The intensive care unit of a hospital represents its apex for the levels of hospital hygiene ethics. For instance, before they enter the intensive care unit, the hospital’s nursing staff is expected to undergo a rigorous hand-washing or hygiene routine. Their sleeves should be rolled up, exposing their bare arms as the clean in and out process is needed for completing every patient interaction. In several units of the ICU, the safety measures continue with the prohibition of foreign objects and jewelry that have high risks of contamination.
Medical disposal waste and its threats
Likewise, cell phones also attract a lot of attention with the compulsory disinfection before people enter wards. It is obvious that when it comes to all the aspects of the intensive care unit. It is assumed that there is always an increased focus on safety procedures. However, this is not always true as one aspect of the ICU is always overlooked: their medical waste disposal bins.
Companies specializing in medical disposal waste state it is very important for hospitals to lay emphasis on the above or else-
- Absence of safe disposal designs in the containers that dispose of sharps. This exposes the clinical staff and the patients of the hospital to the risks of these sharps.
- Medical waste carts and trolleys are generally wheeled from the dock where the loading takes place through the clinical spaces where they trail contaminants through the intensive infection control regions.
- The bins and trolleys contain reusable medical waste that stays uncleaned for many years at a time with permanent staining of fluid spills and blood.
- Wall casings that are rarely cleaned for the containers of sharps and have an accumulation of sharps that have been disposed of in the wrong manner with grime and dirt on them along with loose sharps in cabinets that are a risk to EVS or clinical staff.
- The open-top small kick bucket bins for medical waste beside the beds of the patient are vulnerable to overhang curtains that might lead to cross-contamination.
- Complete touch containers for medical waste that do not have a hands-free mechanism to act as a barrier physically to the risks of contamination.
- Disposable waste containers that are hazardous are wiped down post usage and later reused as clean containers inwards and hospital facilities without the correct decontamination guidelines and processes.

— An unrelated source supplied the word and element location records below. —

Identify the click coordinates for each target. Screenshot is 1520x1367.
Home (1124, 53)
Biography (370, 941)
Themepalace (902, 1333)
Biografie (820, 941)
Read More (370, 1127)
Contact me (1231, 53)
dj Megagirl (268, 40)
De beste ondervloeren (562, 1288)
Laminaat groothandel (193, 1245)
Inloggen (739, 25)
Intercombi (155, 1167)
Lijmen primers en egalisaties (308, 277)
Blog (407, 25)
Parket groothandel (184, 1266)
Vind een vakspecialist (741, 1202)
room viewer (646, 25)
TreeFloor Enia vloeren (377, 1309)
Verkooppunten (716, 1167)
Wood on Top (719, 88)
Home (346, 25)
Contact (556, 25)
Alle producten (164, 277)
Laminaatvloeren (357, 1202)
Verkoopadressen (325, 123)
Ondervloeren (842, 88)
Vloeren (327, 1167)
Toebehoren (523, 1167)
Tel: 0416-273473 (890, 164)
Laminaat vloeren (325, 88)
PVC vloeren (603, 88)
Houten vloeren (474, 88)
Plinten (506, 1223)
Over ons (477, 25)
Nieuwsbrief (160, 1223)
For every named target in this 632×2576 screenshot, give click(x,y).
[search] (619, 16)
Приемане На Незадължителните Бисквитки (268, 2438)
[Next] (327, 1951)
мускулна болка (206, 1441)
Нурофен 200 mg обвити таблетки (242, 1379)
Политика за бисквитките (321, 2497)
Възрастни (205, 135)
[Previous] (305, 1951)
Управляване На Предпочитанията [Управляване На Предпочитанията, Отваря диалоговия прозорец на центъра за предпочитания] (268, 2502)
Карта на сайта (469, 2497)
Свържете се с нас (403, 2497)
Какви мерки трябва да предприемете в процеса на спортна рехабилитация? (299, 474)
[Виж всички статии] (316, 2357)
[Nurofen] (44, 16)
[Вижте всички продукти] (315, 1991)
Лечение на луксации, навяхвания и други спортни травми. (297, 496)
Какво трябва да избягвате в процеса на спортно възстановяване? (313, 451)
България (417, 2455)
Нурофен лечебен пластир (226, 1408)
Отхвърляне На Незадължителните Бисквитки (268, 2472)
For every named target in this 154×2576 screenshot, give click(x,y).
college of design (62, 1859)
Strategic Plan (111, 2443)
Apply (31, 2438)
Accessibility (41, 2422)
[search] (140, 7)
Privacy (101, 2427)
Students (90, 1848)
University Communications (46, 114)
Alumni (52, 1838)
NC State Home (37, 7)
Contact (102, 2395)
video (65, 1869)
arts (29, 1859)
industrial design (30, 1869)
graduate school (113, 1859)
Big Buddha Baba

- Red bags and cardboard boxes are being deployed for the containment of the medical waste with assembly and manual hand-typing that exposes the healthcare workers to spills, punctures, and risks to cross-contamination.
- Reusable chemotherapy and containers with pharmaceutical waste with porous surfaces that do not go through extensive disinfection or a robotic washing process that kills bacterial and other microbial.
- The segregation practices are poor, and here both downstream and clinical staff are exposed to intense waste contamination that has been incorrectly disposed of in red or general trash bags.
Companies specializing in medical waste disposal state that hospitals and medical units should focus on sanitation and cleanliness. It is here that patients are housed and treated for infection control. Attention has to be given to extensive microbial details to prevent the transmission of disease.